Exercise prompt
Only these lines of the data below are wanted: the one with "About (346, 2433)", the one with "JBG 으로 PAL (305, 1770)", and any lines between them, each repeated exactly.
- - - - - - -
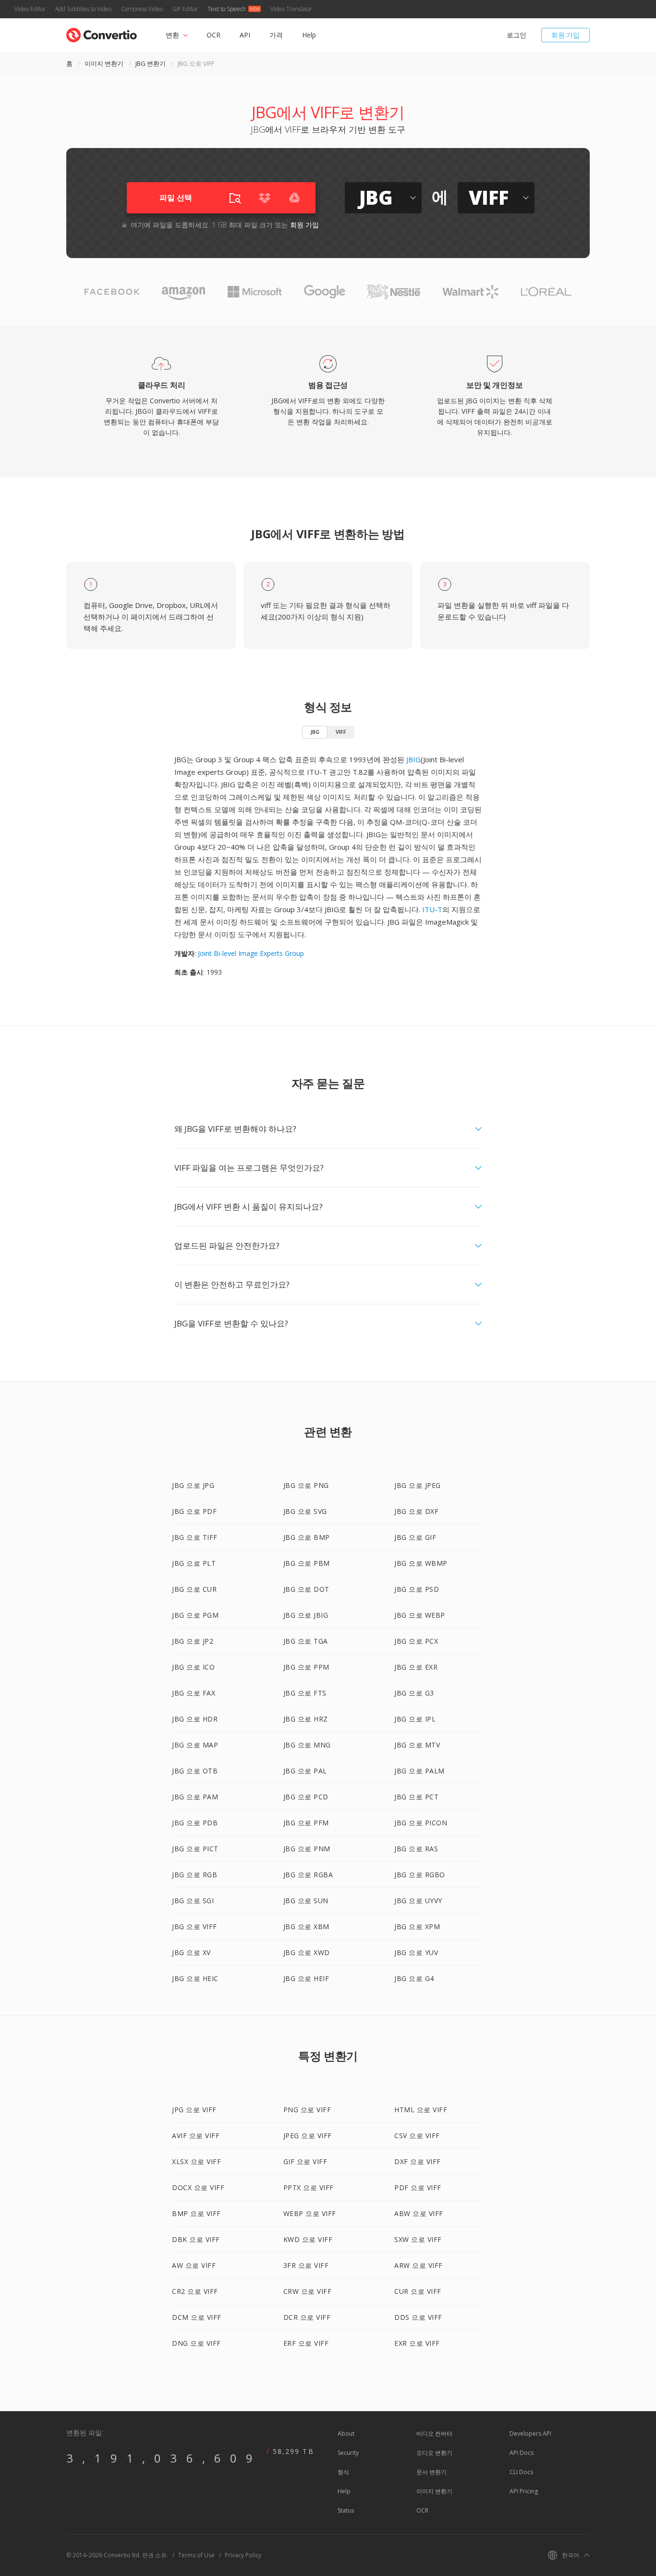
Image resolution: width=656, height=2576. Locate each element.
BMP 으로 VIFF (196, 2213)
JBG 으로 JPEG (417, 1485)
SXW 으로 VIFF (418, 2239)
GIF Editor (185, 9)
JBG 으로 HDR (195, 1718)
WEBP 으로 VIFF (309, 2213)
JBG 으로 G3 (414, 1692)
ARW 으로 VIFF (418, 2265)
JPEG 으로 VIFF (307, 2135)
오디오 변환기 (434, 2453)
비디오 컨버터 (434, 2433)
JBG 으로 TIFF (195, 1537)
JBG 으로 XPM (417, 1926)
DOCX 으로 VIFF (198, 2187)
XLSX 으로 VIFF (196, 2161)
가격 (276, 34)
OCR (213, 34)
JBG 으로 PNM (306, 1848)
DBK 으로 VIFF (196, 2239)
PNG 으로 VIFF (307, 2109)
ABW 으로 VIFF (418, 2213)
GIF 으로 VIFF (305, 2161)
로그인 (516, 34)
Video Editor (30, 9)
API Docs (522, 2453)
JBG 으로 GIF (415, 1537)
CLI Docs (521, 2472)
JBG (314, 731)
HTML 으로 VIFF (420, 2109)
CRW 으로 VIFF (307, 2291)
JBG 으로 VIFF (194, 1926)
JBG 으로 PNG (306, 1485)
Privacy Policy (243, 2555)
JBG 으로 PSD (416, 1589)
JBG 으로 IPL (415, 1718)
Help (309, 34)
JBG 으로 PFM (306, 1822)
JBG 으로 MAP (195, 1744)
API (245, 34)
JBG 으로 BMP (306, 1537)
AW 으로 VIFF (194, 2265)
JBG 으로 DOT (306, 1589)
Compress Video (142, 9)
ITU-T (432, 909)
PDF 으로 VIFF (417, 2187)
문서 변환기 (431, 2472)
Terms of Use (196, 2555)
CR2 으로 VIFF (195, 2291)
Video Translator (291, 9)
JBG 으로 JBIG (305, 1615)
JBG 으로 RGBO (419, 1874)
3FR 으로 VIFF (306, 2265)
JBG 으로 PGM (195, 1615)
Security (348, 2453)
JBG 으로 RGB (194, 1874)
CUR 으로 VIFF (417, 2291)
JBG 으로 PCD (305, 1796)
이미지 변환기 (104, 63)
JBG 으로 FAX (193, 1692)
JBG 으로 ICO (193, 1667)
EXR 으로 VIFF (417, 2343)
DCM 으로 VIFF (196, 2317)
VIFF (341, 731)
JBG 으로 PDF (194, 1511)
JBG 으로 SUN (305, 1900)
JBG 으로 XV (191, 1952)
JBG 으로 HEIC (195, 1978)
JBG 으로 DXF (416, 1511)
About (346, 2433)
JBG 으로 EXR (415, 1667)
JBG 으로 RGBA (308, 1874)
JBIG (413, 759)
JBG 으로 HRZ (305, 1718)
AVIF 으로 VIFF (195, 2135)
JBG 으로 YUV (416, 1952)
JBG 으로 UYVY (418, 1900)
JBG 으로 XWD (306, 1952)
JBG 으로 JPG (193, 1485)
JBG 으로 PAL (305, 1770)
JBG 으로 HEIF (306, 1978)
- - - - - - -
Solved problem
About (346, 2433)
JBG 으로 EXR (415, 1667)
JBG 으로 RGBA (308, 1874)
JBIG (413, 759)
JBG 으로 HRZ (305, 1718)
AVIF 으로 VIFF (195, 2135)
JBG 으로 YUV (416, 1952)
JBG 으로 UYVY (418, 1900)
JBG 으로 XWD (306, 1952)
JBG 으로 JPG (193, 1485)
JBG 으로 PAL (305, 1770)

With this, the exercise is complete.